▶ **PROBLEM TO SOLVE**
Print each line of the rows below word for word, leaving out the pictures.

▶ **SUPPLIED MATERIAL**

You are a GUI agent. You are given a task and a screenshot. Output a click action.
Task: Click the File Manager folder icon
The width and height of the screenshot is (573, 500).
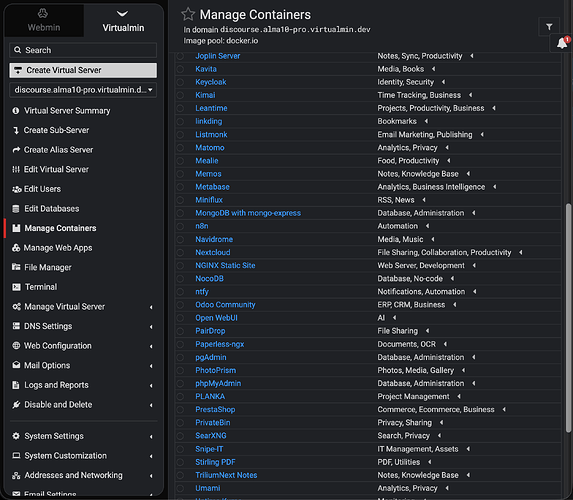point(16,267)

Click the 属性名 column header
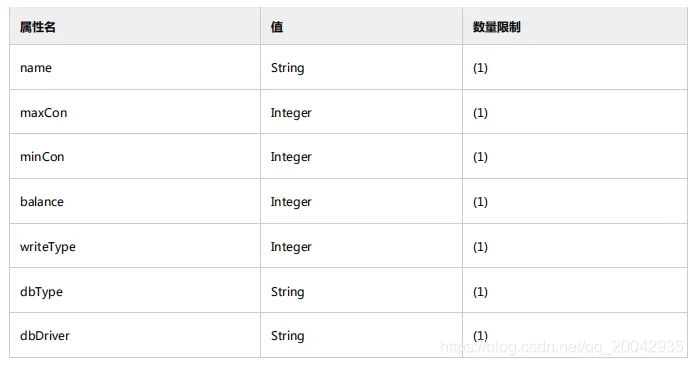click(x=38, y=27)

▶ **THE REPLY**
You are a GUI agent. You are given a task and a screenshot. Output a click action.
Task: Click the File Manager folder icon
The width and height of the screenshot is (573, 500).
point(16,267)

Click the 属性名 column header
click(x=38, y=27)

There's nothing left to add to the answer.